Once you have researched your preferred financing method and have started working with a mortgage broker to see what you qualify for its time to begin looking at properties. The research done on the front end of your real estate deal could make or break you. The more time you spend analyzing and understanding the features of the piece of property you are purchasing, the more likely you are to be successful in your first venture. Typically, investors look for a few qualities of property, although like many things in investing broadly, this comes with some risks.

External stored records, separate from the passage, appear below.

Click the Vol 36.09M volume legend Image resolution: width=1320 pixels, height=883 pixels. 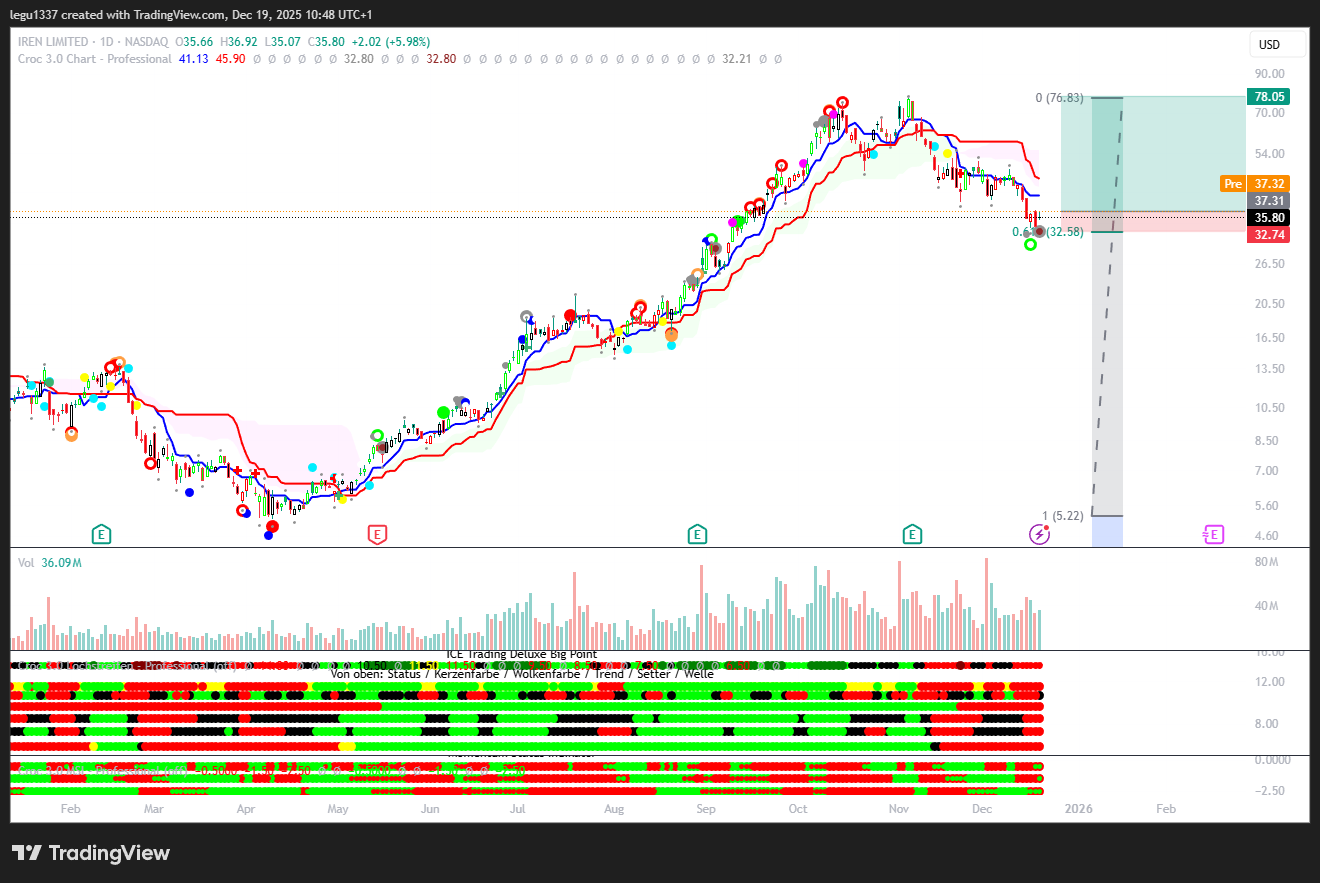50,563
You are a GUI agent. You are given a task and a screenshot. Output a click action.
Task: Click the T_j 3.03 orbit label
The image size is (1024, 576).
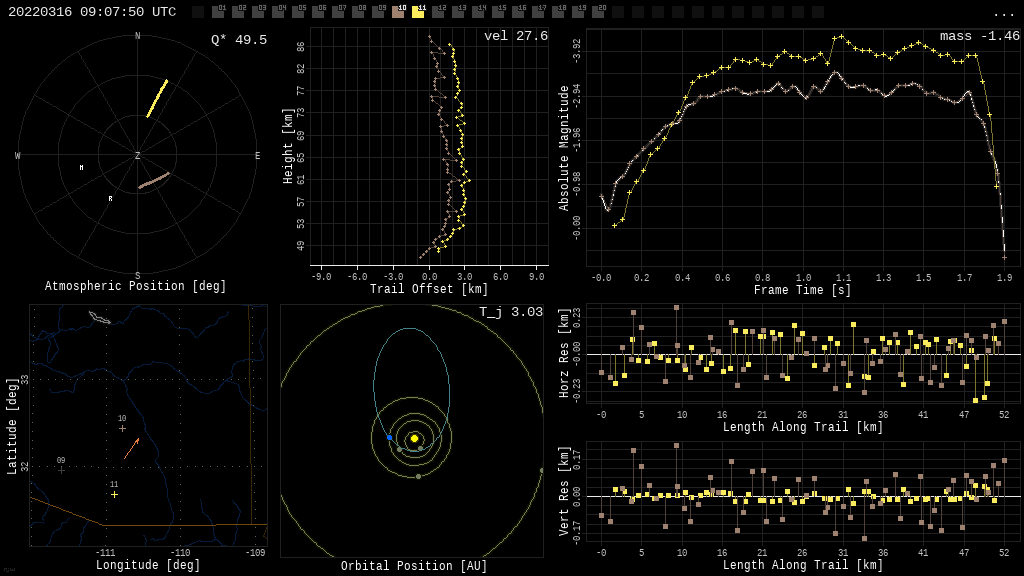point(513,312)
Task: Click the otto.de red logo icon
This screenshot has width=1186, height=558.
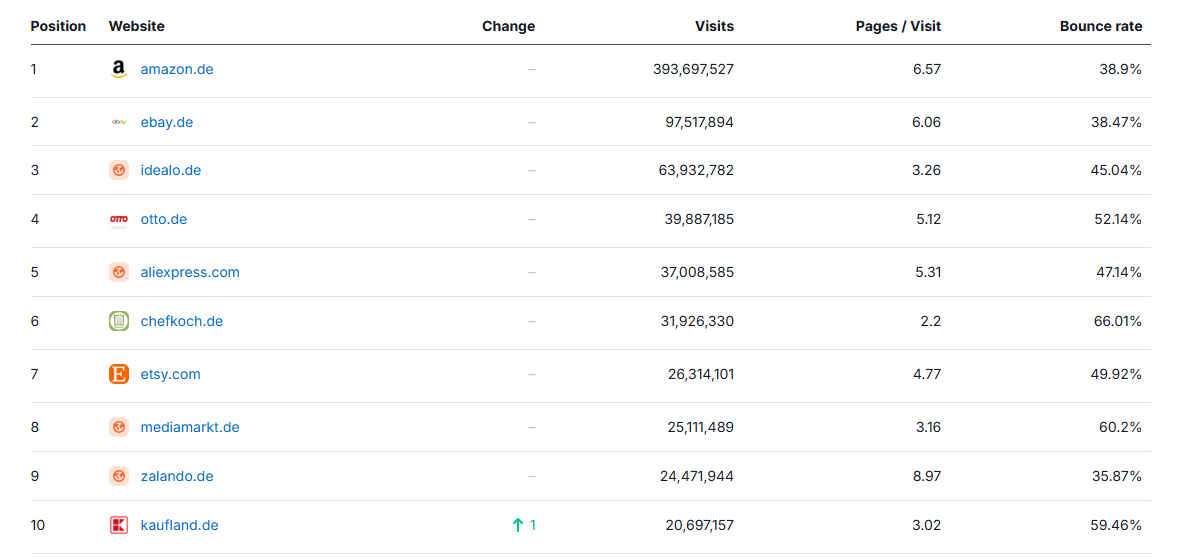Action: click(x=119, y=219)
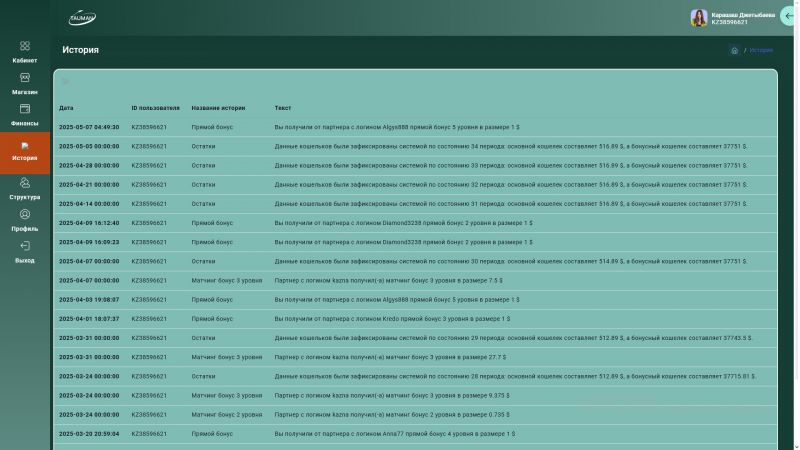Go to Финансы wallet section
This screenshot has height=450, width=800.
point(25,115)
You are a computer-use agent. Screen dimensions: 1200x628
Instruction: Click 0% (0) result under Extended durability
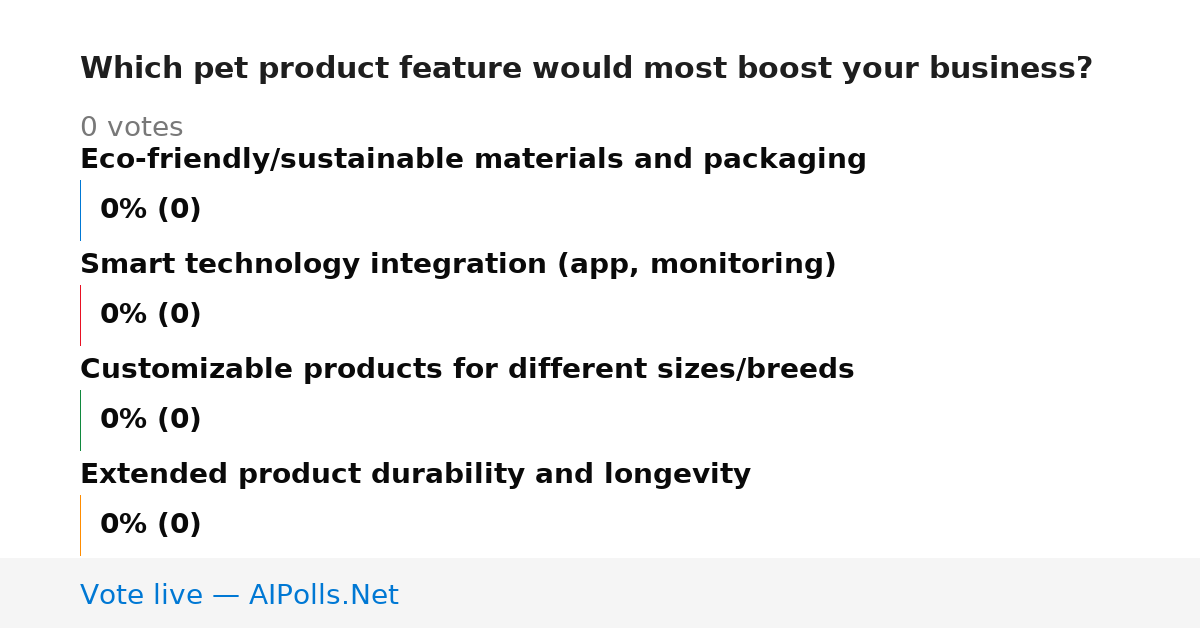tap(150, 525)
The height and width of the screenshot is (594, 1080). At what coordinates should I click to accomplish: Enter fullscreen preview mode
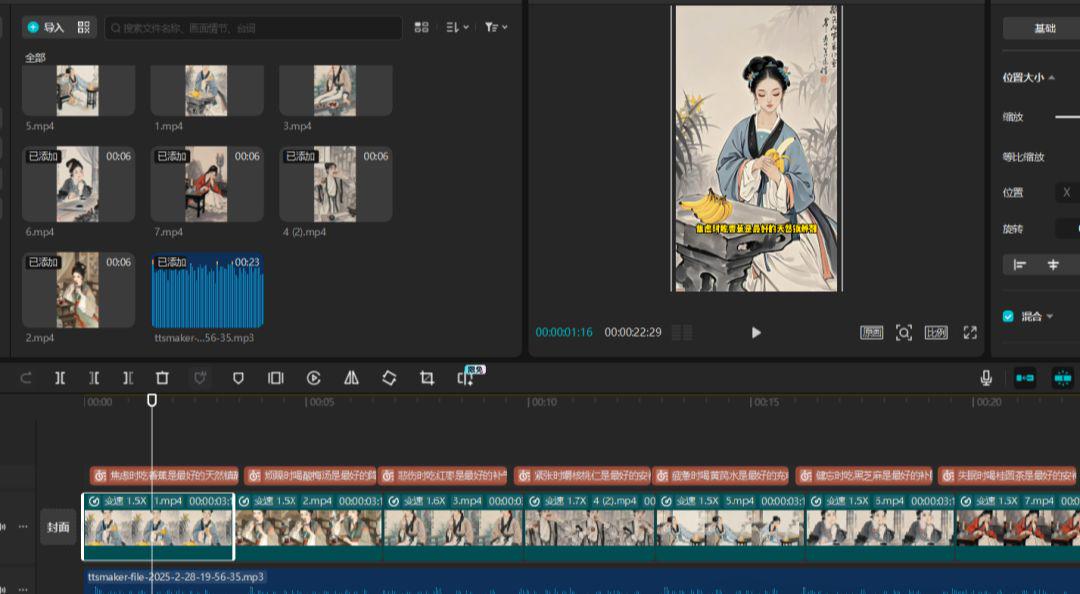(969, 333)
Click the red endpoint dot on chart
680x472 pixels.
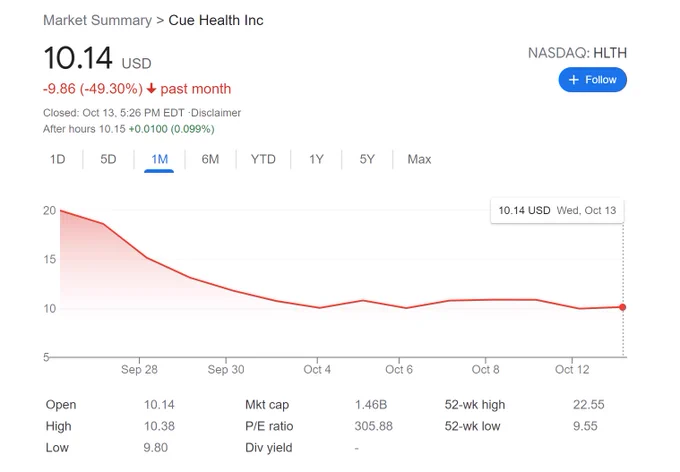[x=622, y=307]
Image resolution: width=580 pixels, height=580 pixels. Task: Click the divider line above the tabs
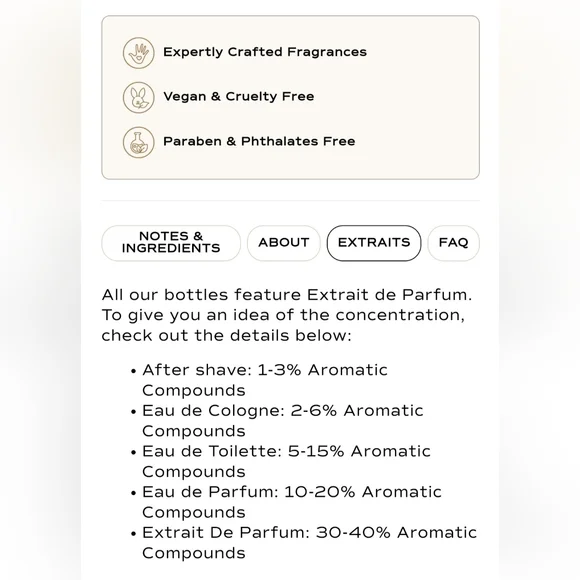291,200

Look for properties in good locations, with good schools nearby or near a downtown commercial hub. When selecting a multi-family investment property, you must put yourself in the shoes of your future tenants. When evaluating a home, imagine who might live there, this will give you a better idea of the potential challenges you might face in renting. Will you be marketing to college students each summer and trying to fill your property? Or will you be renting to families with young children. Will you be renting to long term elderly tenants? Study the demographics and behaviors in your area and use this information to inform your purchasing decision, especially if you’re a first-time buyer.

For the true rookie to real estate investing, one of the most common methods of getting started is referred to as “house hacking”. This strategy involves purchasing a duplex or other multi-family property, living in one of your units, and using the other units as rental income to offset your monthly rent costs. Many house hackers can live for next to nothing each month while having a lifetime asset purchased for them. This strategy is a great starting point as you will be able to be on site 24/7 to learn about upkeep, maintenance, and to keep an eye on tenants.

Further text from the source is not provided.